Task brief: Rewrite the material below with every "product image" swapped for "gallery photo", changing nothing else, and leave the pictures out.

Materials provided:
--- BEGIN ---

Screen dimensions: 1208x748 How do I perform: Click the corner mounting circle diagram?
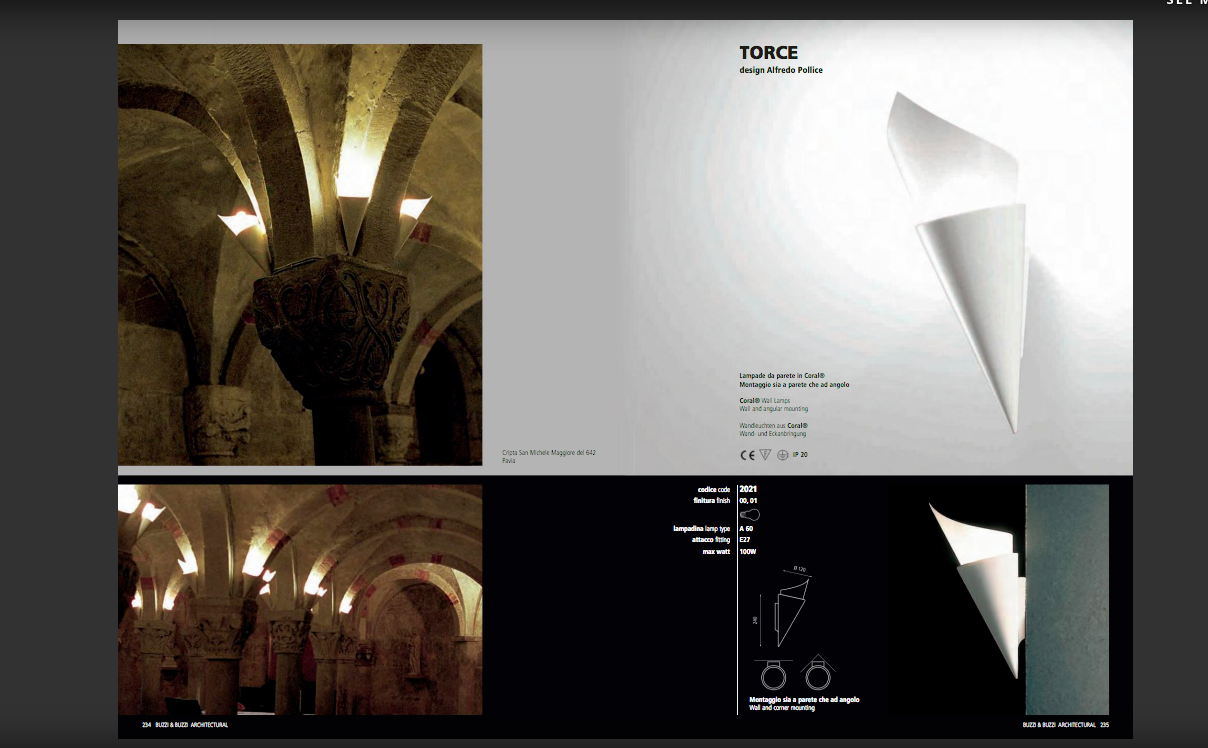click(x=817, y=675)
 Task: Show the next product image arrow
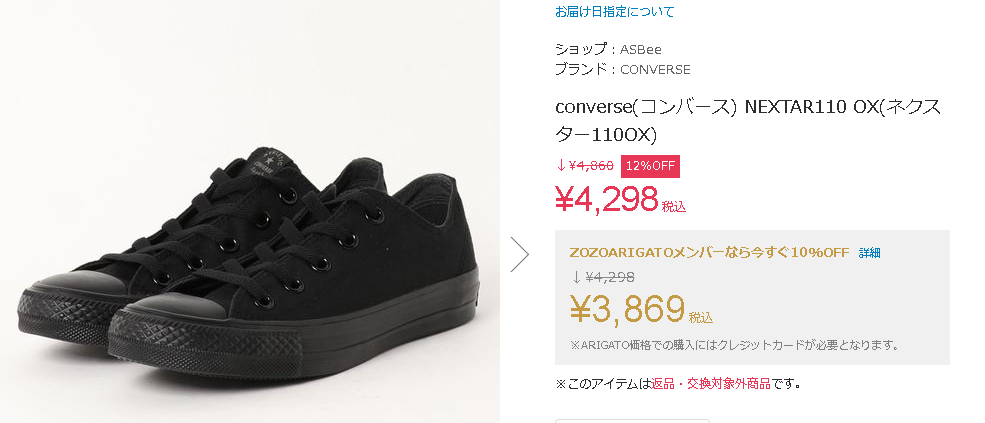(519, 254)
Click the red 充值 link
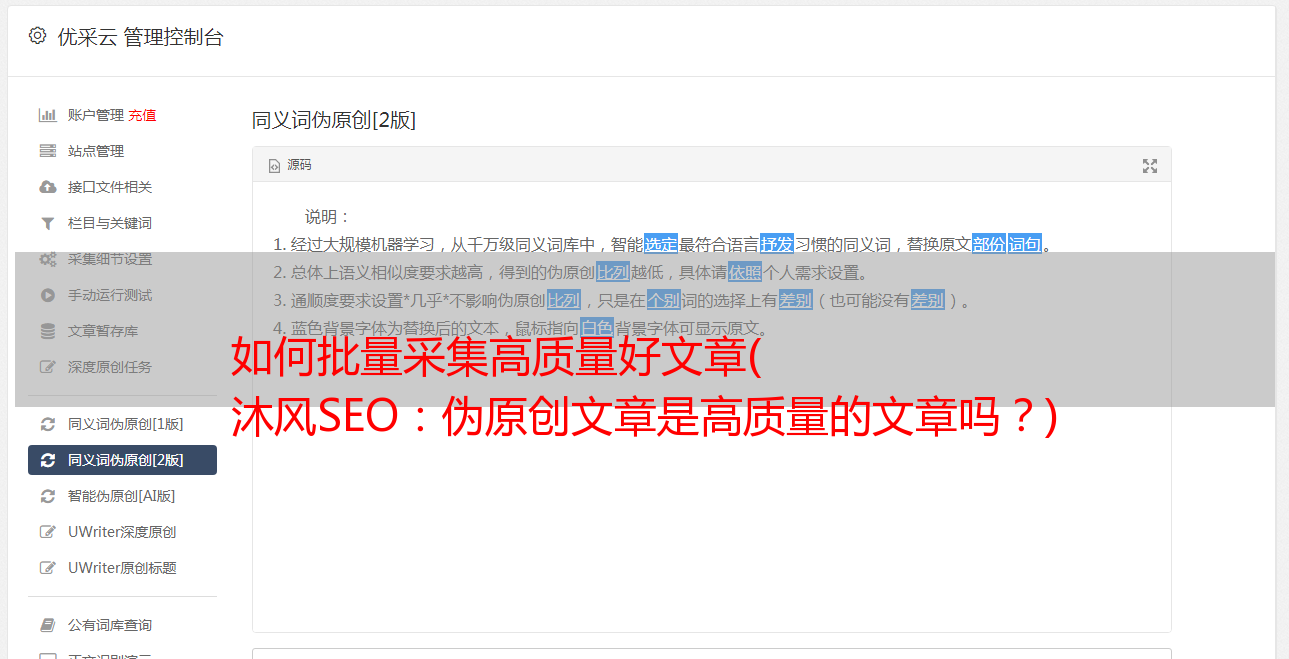This screenshot has height=659, width=1289. (x=142, y=115)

--- END ---

Reply to the exercise:
Screen dimensions: 1208x748 How do I perform: Click the corner mounting circle diagram?
click(x=817, y=675)
 Task: Show the next gallery photo arrow
(519, 254)
Click the red 充值 link
This screenshot has height=659, width=1289. (x=142, y=115)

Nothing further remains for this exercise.